* Stored items *
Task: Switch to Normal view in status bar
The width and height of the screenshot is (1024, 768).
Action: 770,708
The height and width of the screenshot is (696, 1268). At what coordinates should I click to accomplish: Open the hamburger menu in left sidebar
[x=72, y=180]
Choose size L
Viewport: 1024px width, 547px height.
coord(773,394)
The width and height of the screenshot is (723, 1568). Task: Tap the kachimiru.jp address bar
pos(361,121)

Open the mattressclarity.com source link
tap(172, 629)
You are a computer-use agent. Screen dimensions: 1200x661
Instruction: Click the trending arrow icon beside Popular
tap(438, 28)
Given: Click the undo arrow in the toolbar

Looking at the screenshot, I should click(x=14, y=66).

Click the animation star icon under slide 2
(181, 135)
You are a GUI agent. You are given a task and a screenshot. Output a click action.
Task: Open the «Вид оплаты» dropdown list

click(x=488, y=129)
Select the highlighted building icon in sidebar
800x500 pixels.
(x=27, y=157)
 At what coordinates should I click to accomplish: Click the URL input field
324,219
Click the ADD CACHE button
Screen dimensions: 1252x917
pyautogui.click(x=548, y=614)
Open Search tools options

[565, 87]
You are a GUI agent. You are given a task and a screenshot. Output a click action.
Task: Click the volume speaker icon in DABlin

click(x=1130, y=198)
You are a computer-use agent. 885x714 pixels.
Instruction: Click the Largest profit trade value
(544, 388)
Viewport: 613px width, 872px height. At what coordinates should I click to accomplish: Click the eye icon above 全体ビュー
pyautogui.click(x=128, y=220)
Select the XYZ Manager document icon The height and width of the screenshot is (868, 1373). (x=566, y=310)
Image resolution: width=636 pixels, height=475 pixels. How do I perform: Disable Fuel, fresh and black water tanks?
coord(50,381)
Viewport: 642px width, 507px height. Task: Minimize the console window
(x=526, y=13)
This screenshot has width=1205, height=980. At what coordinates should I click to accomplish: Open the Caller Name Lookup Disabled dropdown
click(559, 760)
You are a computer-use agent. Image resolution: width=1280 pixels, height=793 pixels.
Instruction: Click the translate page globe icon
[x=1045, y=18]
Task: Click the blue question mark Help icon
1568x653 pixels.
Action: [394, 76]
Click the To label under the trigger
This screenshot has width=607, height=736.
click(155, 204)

* DESCRIPTION OF THE TASK *
Scan the data above for the string "computer". Copy every line in which it appears.

* COMPLETED EXERCISE *
You are a computer-use agent. Screen dimensions: 1200x661
You are a computer-use agent. 885x714 pixels.
You are a computer-use agent. Image resolution: width=1280 pixels, height=793 pixels.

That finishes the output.